Output each line of the material below as one string in a JSON list, with one entry for every line and no entries for blank lines.

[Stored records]
>>>>
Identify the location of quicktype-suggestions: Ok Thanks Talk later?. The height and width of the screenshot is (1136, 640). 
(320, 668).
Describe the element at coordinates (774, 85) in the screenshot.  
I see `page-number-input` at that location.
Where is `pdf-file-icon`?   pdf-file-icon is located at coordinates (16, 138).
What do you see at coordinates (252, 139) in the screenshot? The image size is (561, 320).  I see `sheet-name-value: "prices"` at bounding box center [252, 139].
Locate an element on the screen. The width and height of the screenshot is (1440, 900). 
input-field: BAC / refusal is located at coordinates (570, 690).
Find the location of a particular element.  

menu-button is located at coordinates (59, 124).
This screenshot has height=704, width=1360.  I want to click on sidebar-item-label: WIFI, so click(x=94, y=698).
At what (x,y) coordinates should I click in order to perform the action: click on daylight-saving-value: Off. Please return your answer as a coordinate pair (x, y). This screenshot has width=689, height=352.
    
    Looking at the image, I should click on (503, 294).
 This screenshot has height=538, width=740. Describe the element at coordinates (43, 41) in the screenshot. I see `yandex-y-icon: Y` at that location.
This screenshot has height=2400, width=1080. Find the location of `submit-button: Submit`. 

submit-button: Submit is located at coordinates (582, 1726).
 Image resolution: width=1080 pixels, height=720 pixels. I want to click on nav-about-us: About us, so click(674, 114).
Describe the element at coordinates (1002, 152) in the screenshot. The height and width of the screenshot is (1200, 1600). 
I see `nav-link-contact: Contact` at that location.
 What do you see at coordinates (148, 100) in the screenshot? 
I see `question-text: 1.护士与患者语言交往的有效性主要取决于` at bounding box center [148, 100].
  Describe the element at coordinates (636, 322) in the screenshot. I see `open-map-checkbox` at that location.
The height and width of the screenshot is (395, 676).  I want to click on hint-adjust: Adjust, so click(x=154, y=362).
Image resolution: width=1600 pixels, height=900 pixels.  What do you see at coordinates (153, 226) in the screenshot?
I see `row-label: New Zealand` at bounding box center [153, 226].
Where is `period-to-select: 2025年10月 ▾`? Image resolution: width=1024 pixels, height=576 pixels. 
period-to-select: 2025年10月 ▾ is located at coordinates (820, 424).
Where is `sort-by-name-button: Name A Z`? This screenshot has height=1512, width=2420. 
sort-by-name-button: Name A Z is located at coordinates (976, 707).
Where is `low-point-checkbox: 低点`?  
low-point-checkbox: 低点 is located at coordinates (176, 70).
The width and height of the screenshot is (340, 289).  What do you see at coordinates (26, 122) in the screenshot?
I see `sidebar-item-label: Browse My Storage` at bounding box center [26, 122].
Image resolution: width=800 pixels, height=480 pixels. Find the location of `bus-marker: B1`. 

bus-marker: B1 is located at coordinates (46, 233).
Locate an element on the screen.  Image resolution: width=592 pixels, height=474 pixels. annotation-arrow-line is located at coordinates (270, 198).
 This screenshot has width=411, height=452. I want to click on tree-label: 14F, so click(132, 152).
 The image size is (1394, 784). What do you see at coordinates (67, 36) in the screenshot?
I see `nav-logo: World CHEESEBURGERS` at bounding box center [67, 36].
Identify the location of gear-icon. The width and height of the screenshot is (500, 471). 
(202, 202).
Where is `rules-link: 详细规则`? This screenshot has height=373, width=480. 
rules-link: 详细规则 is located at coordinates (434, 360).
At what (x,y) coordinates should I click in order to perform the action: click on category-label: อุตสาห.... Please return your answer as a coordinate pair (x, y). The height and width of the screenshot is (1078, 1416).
<<<<
* Completed task
[
  "Identify the location of quicktype-suggestions: Ok Thanks Talk later?. The height and width of the screenshot is (1136, 640). ",
  "(320, 668).",
  "Describe the element at coordinates (774, 85) in the screenshot.  ",
  "I see `page-number-input` at that location.",
  "Where is `pdf-file-icon`?   pdf-file-icon is located at coordinates (16, 138).",
  "What do you see at coordinates (252, 139) in the screenshot? The image size is (561, 320).  I see `sheet-name-value: \"prices\"` at bounding box center [252, 139].",
  "Locate an element on the screen. The width and height of the screenshot is (1440, 900). ",
  "input-field: BAC / refusal is located at coordinates (570, 690).",
  "Find the location of a particular element.  ",
  "menu-button is located at coordinates (59, 124).",
  "This screenshot has height=704, width=1360.  I want to click on sidebar-item-label: WIFI, so click(x=94, y=698).",
  "At what (x,y) coordinates should I click in order to perform the action: click on daylight-saving-value: Off. Please return your answer as a coordinate pair (x, y). This screenshot has width=689, height=352.",
  "    Looking at the image, I should click on (503, 294).",
  " This screenshot has height=538, width=740. Describe the element at coordinates (43, 41) in the screenshot. I see `yandex-y-icon: Y` at that location.",
  "This screenshot has height=2400, width=1080. Find the location of `submit-button: Submit`. ",
  "submit-button: Submit is located at coordinates (582, 1726).",
  " Image resolution: width=1080 pixels, height=720 pixels. I want to click on nav-about-us: About us, so click(674, 114).",
  "Describe the element at coordinates (1002, 152) in the screenshot. The height and width of the screenshot is (1200, 1600). ",
  "I see `nav-link-contact: Contact` at that location.",
  " What do you see at coordinates (148, 100) in the screenshot? ",
  "I see `question-text: 1.护士与患者语言交往的有效性主要取决于` at bounding box center [148, 100].",
  "  Describe the element at coordinates (636, 322) in the screenshot. I see `open-map-checkbox` at that location.",
  "The height and width of the screenshot is (395, 676).  I want to click on hint-adjust: Adjust, so click(x=154, y=362).",
  "Image resolution: width=1600 pixels, height=900 pixels.  What do you see at coordinates (153, 226) in the screenshot?",
  "I see `row-label: New Zealand` at bounding box center [153, 226].",
  "Where is `period-to-select: 2025年10月 ▾`? Image resolution: width=1024 pixels, height=576 pixels. ",
  "period-to-select: 2025年10月 ▾ is located at coordinates (820, 424).",
  "Where is `sort-by-name-button: Name A Z`? This screenshot has height=1512, width=2420. ",
  "sort-by-name-button: Name A Z is located at coordinates (976, 707).",
  "Where is `low-point-checkbox: 低点`?  ",
  "low-point-checkbox: 低点 is located at coordinates (176, 70).",
  "The width and height of the screenshot is (340, 289).  What do you see at coordinates (26, 122) in the screenshot?",
  "I see `sidebar-item-label: Browse My Storage` at bounding box center [26, 122].",
  "Image resolution: width=800 pixels, height=480 pixels. Find the location of `bus-marker: B1`. ",
  "bus-marker: B1 is located at coordinates (46, 233).",
  "Locate an element on the screen.  Image resolution: width=592 pixels, height=474 pixels. annotation-arrow-line is located at coordinates (270, 198).",
  " This screenshot has width=411, height=452. I want to click on tree-label: 14F, so click(132, 152).",
  " The image size is (1394, 784). What do you see at coordinates (67, 36) in the screenshot?",
  "I see `nav-logo: World CHEESEBURGERS` at bounding box center [67, 36].",
  "Identify the location of gear-icon. The width and height of the screenshot is (500, 471). ",
  "(202, 202).",
  "Where is `rules-link: 详细规则`? This screenshot has height=373, width=480. ",
  "rules-link: 详细规则 is located at coordinates (434, 360).",
  "At what (x,y) coordinates should I click in order to perform the action: click on category-label: อุตสาห.... Please return your answer as a coordinate pair (x, y). The height and width of the screenshot is (1078, 1416)."
]